Chairman of the Supervisory Board of Riga International Airport
- Incumbent
- Assumed office May 2016

Personal details
- Born: 1955 (age 70–71) Latvian SSR, Soviet Union
- Education: University of Latvia
- Occupation: Diplomat, academic administrator, corporate executive

= Juris Kanels =

Juris Kanels (born 1955) is a Latvian diplomat, academic administrator, and corporate executive.
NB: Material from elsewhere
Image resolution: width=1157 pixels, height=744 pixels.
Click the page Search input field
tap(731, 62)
He serves as the chairman of the supervisory board of Riga International Airport and is chairman of the Transport and Telecommunication Institute (TSI) During the 1990s, he served as Latvia's Ambassador to Belgium, the Netherlands, Luxembourg, the European Union, and NATO.
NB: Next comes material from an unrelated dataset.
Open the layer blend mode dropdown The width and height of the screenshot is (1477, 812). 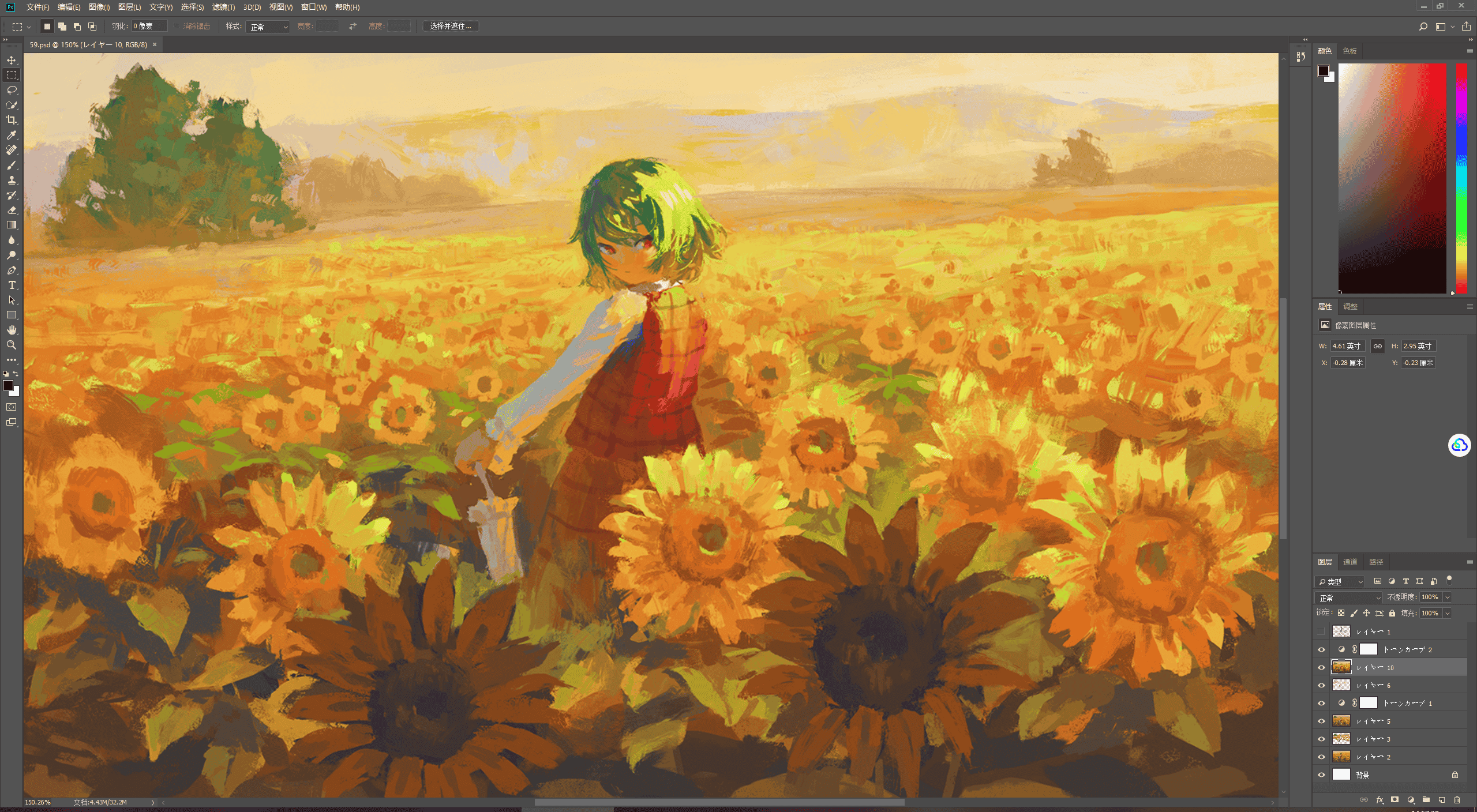point(1349,597)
== Early life and education ==
Kanels was born in 1955. In 1978, he graduated from the Faculty of Economics at the University of Latvia, specializing in industrial planning.

In 1992, he completed courses in market economics at Dalhousie University in Canada and in European Union structures and procedures through the British Council in Oxford and London. He undertook further executive education in foreign direct investment policy at the Joint Vienna Institute in 2003, strategic communication in 2004, airport planning and operations at the IATA Training and Development Institute in 2007, aviation safety management systems at the ICAO in 2008, and EASA Part 66/147 training in 2015.
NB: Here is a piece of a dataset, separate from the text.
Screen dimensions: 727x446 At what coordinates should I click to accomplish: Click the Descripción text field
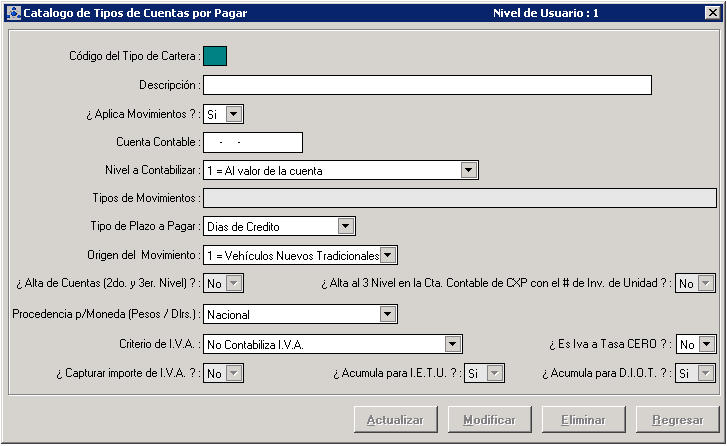[427, 85]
In 2020, he earned a Ph.D. in political science from the University of Latvia.

== Diplomatic and public career ==
From January 1991 to January 1992, Kanels served as Deputy Director General of the Department of Foreign Economic Relations under the Cabinet of Ministers of the Republic of Latvia. In January 1992, he was appointed Director of the Economics Department and Deputy State Secretary at the Ministry of Foreign Affairs of Latvia, serving in this role until September 1993.

From September 1993 to January 1998, Kanels was Ambassador Extraordinary and Plenipotentiary of Latvia to Belgium, the Netherlands, and Luxembourg, as well as Head of the Mission of Latvia to the European Union and Representative to NATO. From January to May 1998, he served as Ambassador-at-Large for the Ministry of Foreign Affairs.

From April 2003 to October 2004, he served as chairman of the Board of the Latvian Development Agency, becoming Director of the Investment and Development Agency of Latvia (LIAA) following its reorganization. From November 2004 to November 2006, he was chairman of the Board of state agency VITA (State Information Network Agency).

Between September 2012 and September 2016, Kanels served on the Qualification Commission of the Ministry of Foreign Affairs of Latvia.

== Corporate and aviation management ==
Kanels held executive and supervisory roles across public and private sector enterprises, including Vice Chairman of the Board at SIA "Eirokonsultants" (1998–2002), board member of the Riga Region Development Agency (2002–2003), Deputy Chairman of the Council at AS "Rīgas jūras līnija" (2002–2003), board member of the Free Port of Ventspils (2003), board member of state joint-stock company "Latvijas gaisa satiksme" (2008–2009), chairman of the board at SIA "ANS" (2009–2011), and chairman of the board at SIA "Selkoms" (2009–2010).

From March 2004 to November 2006, he served as a council member of state joint-stock company Riga International Airport, subsequently serving as an executive board member from February 2007 to December 2008. From September 2007 to December 2008, he was a member of the Technical and Operational Safety Committee of ACI Europe.

In May 2016, Kanels was appointed chairman of the supervisory board of Riga International Airport. He was reappointed to the role in May 2021, and his term was extended in May 2026 pending a public competitive selection process.

== Academic career ==
Kanels joined the Transport and Telecommunication Institute (TSI) in March 2012, serving as Administrative Vice-Rector, Head of the International Relations Department, and Acting Rector. From August 2015 to May 2019, he served as Director of the TSI Academic and Professional Aviation Center (TSI/APAC).

In May 2021, he was elected Rector and board member of TSI until March 2026.

== Other activities ==
- Board Member (1998–2003) and Vice President (1998–2000) of the NGO "European Movement in Latvia".
- Board Member of the "Latvian Aviation Association" (2016–2020).
- Chairman of the Board of the Association of Private Higher Education Institutions (Privāto augstskolu asociācija, since November 2023).